I believe 4.4 is the version that added support for this feature. I demonstrate below that 4.1 doesn't work while 4.4 does, on something that needs a large data block (rather than code). I'm not sure about 4.2 and 4.3, but both your example and my memory suggest 4.3 didn't have working support for this. My example should let you validate whether a particular installation works or not though, on an otherwise easy to compile bit of code.
As background, I maintain a program that's a fork of the stream benchmark, modified specially to use 64 bit structures for testing larger systems. I was plagued with these "relocation truncated to fit" errors until I started using "-mcmodel=large", and my fork won't compile/run unless that really does work. The oldest version of gcc I've definitely found my program compatible with is the 4.4.5 that ships with Debian Squeeze.
Here's a complete test case showing my fork of stream compiling and using >4GB of RAM with the large model, after failing to do so without the option:
$ gcc --version
gcc (Debian 4.4.5-8) 4.4.5
...
$ git clone https://github.com/gregs1104/stream-scaling.git
$ cd stream-scaling
$ gcc -O3 -DN=200000000 -fopenmp stream.c -o stream
/tmp/cca8rR1I.o: In function `checkSTREAMresults':
stream.c:(.text+0x34): relocation truncated to fit: R_X86_64_32S against `.bss'
...
stream.c:(.text+0x6ab): additional relocation overflows omitted from the output
collect2: ld returned 1 exit status
$ gcc -O3 -DN=200000000 -fopenmp stream.c -o stream -mcmodel=large
$ ./stream
-------------------------------------------------------------
STREAM version $Revision: 5.9 $
-------------------------------------------------------------
This system uses 8 bytes per DOUBLE PRECISION word.

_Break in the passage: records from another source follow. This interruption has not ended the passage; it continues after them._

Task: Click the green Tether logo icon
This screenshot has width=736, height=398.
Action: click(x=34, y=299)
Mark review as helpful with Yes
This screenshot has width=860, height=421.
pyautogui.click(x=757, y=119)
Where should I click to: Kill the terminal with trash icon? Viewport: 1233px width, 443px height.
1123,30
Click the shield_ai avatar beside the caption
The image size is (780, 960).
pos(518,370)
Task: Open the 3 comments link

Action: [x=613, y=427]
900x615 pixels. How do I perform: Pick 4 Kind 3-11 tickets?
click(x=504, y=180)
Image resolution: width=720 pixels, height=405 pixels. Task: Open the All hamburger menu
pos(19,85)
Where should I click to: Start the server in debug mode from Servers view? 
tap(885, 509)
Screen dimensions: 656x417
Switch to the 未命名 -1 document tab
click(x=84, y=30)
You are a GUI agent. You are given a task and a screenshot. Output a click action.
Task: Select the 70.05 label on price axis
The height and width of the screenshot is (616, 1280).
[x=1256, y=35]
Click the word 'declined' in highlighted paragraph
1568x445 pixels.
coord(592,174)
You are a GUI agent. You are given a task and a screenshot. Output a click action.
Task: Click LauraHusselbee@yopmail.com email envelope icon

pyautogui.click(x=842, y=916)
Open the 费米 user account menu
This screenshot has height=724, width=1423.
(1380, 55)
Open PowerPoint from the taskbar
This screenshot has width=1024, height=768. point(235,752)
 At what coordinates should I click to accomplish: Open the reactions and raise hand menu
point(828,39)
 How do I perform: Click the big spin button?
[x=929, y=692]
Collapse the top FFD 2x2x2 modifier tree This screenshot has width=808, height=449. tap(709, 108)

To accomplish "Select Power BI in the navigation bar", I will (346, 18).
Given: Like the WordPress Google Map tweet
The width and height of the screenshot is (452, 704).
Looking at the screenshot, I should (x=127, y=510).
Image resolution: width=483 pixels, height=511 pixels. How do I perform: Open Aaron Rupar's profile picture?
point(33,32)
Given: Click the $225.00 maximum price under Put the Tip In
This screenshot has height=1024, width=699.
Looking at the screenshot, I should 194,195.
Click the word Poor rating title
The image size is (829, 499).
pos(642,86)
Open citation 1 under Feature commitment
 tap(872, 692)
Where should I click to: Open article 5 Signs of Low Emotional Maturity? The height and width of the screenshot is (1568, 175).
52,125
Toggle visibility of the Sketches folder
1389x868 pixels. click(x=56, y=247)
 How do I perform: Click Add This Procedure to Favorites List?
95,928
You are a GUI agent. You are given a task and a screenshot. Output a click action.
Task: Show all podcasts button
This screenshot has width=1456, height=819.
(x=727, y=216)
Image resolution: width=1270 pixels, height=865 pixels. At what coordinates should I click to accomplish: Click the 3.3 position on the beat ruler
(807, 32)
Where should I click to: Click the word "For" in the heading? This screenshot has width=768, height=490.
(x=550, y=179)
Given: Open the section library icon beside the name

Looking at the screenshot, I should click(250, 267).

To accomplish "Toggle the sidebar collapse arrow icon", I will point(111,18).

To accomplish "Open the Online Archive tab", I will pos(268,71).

-------------------------------------------------------------
Array size = 200000000, Offset = 0
Total memory required = 4577.6 MB.
...
And here's what happens on a version of gcc that doesn't have the large model, one running RedHat 5 derived software (CentOS 5.8):
$ gcc --version
gcc (GCC) 4.1.2 20080704 (Red Hat 4.1.2-52)
...
$ gcc -O3 -DN=200000000 -fopenmp stream.c -o stream -mcmodel=large
stream.c:1: sorry, unimplemented: code model ‘large’ not supported yet
So on older versions of gcc, it should throw that error out, not just ignore the option.
crtstuff is a library coming with gcc. The bug report you linked to on the gcc mailing list was from someone trying to build their own gcc for a RedHat 5 system, which as you can see in this last example ships with gcc 4.1. They rebuilt part of gcc with the large model, but it was still linking against the original, 4.1 built crtstuff library. You shouldn't run into that problem if you're using a properly packaged gcc, which is why it wasn't considered a real bug by the gcc developers. I think you just need gcc 4.4 or later.